Omit all pictures, then print the entries exactly.
+++ Supplied material
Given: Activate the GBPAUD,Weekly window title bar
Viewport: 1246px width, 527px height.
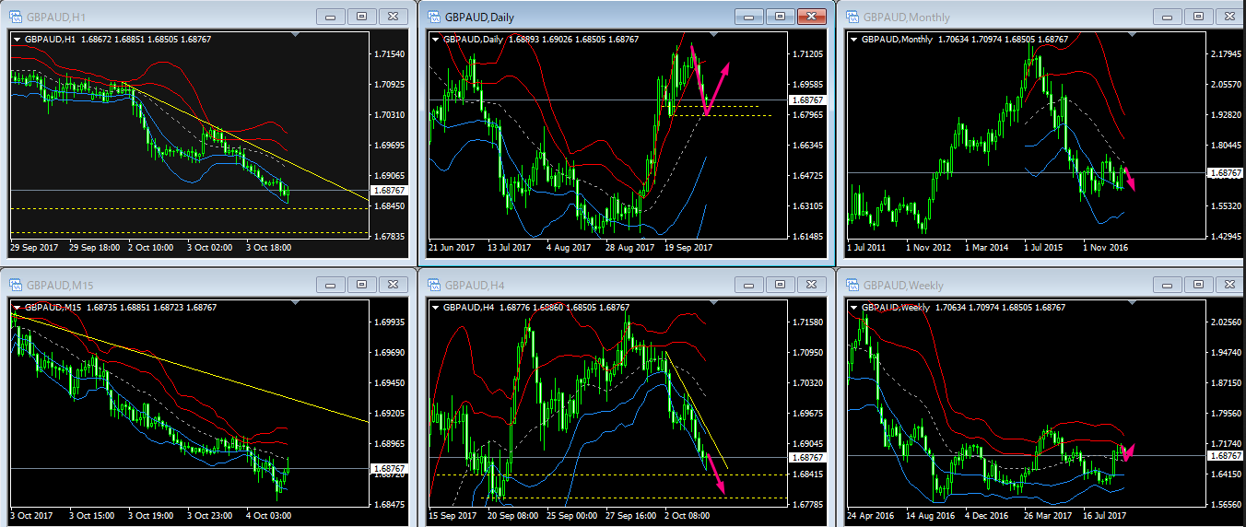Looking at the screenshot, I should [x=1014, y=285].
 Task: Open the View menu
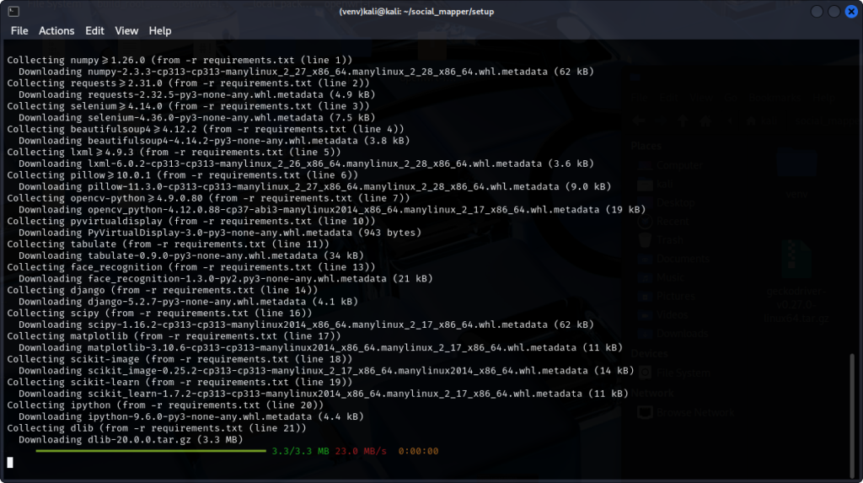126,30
++++++
**Finished task**
Given: Activate the GBPAUD,Weekly window title bar
Viewport: 1246px width, 527px height.
Looking at the screenshot, I should [x=1014, y=285].
 Task: Open the View menu
126,30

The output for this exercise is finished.